Boko Haram Chief Abubakar Shekau dies by detonating his suicide vest (Pic: Courtesy Twitter/@channelstv)
Abubakar Shekau, the chief of the Africa-centred Boko Haram terror group is dead.
Nigerian media is reporting that Shekau detonated his suicide vest after he was cornered by a rival armed group.
Analysts say his death could be a turning point in the bitter power struggle between the Boko Haram and the Islamic State West Africa Province (ISWAP)
The incident took place on Wednesday evening when ISWAP assaulted Shekau’s stronghold in the Sambisa forest area. ISWAP, which had broken away from the Shekau led Boko Haram faction in 2016 after pledging allegiance to the Islamic State, raided the group’s hideout surrounding it with multiple gun mounted trucks.
According to the Nigerian news website HumAngle, after his bodyguards were killed or captured, Shekau surrendered, and tried to cut a deal with ISWAP. But after he was asked to issue a humiliating surrender statement, Shekau blew himself up, detonating a suicide vest that he was wearing. All people present during the negotiations were also instantly killed.
However, the AFP news agency is reporting another version of the event. It reported that when Shekau reached the point of no return, after being surrounded by ISWAP fighters, he shot himself in the chest, fell on the ground. While he was bleeding profusely, he was whisked away to an unknown destination by some of his surviving loyal fighters. Nigeria’s Vanguard News says that most of Shekau’s rival fighters were aged between 12 and 30. . “They are actually children of some ISWAP members killed over time,” one of the sources who was quoted said.
According to public records, Shekau became the chief of Boko Haram in 2009 following the death of the group’s founder, Mohammed Yusuf. Since then, his organisation has killed more than 30,000 people, forced around 2 million people to flee their homes and spawned one of the world's worst humanitarian crises.

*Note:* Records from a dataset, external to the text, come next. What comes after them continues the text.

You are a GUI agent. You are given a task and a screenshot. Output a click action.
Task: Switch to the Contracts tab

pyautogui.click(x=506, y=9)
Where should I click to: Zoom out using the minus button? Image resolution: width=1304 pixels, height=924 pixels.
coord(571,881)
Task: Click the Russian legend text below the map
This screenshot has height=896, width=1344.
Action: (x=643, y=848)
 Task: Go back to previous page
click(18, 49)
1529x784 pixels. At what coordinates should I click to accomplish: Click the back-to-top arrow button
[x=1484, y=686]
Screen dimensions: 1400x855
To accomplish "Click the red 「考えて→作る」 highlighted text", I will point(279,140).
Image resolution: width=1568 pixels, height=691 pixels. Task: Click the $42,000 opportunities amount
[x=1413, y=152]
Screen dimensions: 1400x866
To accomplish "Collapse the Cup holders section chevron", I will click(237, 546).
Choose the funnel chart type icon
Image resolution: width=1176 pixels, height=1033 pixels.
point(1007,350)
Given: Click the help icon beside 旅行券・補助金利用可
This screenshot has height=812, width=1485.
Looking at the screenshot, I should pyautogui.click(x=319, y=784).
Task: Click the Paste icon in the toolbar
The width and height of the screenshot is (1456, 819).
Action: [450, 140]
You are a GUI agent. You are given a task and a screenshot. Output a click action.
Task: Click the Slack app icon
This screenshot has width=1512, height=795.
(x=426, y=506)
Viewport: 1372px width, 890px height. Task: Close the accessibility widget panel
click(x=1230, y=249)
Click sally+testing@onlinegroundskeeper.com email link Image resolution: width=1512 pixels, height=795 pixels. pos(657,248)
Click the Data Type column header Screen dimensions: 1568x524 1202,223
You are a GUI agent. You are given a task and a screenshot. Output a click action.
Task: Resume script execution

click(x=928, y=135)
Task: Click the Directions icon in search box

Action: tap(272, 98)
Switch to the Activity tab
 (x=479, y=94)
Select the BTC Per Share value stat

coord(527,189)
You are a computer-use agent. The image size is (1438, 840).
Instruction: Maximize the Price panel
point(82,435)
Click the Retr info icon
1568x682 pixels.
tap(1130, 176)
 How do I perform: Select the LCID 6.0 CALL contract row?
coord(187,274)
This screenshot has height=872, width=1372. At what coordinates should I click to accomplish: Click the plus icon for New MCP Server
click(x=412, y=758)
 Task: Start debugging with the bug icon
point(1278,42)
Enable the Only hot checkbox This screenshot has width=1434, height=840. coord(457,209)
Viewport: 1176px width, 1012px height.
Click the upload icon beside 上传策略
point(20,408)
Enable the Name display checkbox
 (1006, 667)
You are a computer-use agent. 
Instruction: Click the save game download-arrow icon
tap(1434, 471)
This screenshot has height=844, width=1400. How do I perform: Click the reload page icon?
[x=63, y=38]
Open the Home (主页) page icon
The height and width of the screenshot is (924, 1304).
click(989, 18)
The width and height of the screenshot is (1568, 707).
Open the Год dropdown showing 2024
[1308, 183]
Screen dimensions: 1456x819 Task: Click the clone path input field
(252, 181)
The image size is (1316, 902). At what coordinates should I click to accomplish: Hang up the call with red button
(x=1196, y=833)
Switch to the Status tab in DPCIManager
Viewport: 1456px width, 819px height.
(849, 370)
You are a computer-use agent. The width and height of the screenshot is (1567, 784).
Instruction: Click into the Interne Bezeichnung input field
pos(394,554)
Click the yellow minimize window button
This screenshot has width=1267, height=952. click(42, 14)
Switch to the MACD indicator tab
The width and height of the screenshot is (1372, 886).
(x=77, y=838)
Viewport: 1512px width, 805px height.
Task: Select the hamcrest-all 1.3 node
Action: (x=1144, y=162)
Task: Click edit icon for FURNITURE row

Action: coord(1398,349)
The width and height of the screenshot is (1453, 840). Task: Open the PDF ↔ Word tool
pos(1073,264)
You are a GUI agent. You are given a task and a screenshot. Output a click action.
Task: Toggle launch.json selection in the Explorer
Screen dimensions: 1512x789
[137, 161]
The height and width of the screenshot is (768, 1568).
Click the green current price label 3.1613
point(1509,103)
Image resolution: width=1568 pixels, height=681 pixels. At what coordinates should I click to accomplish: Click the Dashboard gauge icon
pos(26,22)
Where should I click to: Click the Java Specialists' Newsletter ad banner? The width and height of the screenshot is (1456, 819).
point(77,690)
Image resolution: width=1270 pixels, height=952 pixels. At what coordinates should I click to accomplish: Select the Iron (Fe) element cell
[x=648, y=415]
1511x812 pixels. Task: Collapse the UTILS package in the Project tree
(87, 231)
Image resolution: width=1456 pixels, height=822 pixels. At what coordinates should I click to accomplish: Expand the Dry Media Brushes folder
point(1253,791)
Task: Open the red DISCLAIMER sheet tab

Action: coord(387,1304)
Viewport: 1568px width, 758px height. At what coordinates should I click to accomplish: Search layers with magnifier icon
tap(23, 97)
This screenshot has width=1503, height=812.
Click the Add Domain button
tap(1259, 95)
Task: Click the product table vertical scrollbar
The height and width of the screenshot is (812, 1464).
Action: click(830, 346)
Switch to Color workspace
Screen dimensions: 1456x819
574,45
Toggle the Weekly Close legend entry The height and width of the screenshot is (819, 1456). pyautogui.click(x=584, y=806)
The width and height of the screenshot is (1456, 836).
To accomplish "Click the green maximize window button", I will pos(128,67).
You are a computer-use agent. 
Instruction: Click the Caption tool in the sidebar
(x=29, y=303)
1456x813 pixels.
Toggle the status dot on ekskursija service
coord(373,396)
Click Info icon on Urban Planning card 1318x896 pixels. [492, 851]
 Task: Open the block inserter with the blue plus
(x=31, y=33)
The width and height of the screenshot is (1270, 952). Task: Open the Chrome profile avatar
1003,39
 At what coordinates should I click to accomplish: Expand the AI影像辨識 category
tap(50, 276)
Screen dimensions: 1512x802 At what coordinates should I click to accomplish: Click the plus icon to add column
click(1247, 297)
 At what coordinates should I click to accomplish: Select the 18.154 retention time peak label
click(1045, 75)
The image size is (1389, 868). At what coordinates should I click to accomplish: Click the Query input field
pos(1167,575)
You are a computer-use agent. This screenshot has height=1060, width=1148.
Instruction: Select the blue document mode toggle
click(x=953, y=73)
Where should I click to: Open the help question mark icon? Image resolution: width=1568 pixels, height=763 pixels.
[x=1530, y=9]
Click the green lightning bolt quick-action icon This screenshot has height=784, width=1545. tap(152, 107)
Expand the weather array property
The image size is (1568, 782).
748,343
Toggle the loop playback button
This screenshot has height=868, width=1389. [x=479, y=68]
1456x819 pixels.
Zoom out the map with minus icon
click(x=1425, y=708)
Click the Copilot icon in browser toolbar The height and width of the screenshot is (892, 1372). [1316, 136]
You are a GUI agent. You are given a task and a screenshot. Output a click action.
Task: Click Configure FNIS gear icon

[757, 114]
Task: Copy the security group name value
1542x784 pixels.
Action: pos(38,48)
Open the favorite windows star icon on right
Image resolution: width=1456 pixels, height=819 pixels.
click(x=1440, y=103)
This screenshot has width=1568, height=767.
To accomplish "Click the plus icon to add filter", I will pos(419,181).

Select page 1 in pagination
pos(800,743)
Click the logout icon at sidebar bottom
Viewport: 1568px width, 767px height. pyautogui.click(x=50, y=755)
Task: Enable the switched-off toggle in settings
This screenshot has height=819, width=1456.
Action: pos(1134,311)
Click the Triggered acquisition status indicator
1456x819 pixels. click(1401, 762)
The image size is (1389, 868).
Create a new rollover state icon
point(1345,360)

Shekau and his terror organisation Boko Haram shot into global “fame” when he kidnapped 300 school girls, mostly Christians from their school in Chibok, sparking a world-wide social-media movement #BringBackOurGirls. Boko Haram is opposed to western education and its fighters often target schools.
Since the incident, Nigeria has seen several such attacks and kidnappings. In two incidents that took place in February, more than hundreds of Nigerian schoolgirls were abducted from a boarding school in the country’s north-western Zamfara state. The Government Secondary Jangebe School in Zamfara state reported as many as 300 girls were missing. However, days after the abduction, 279 of the abducted girls were released, but there is yet no news about the rest of them.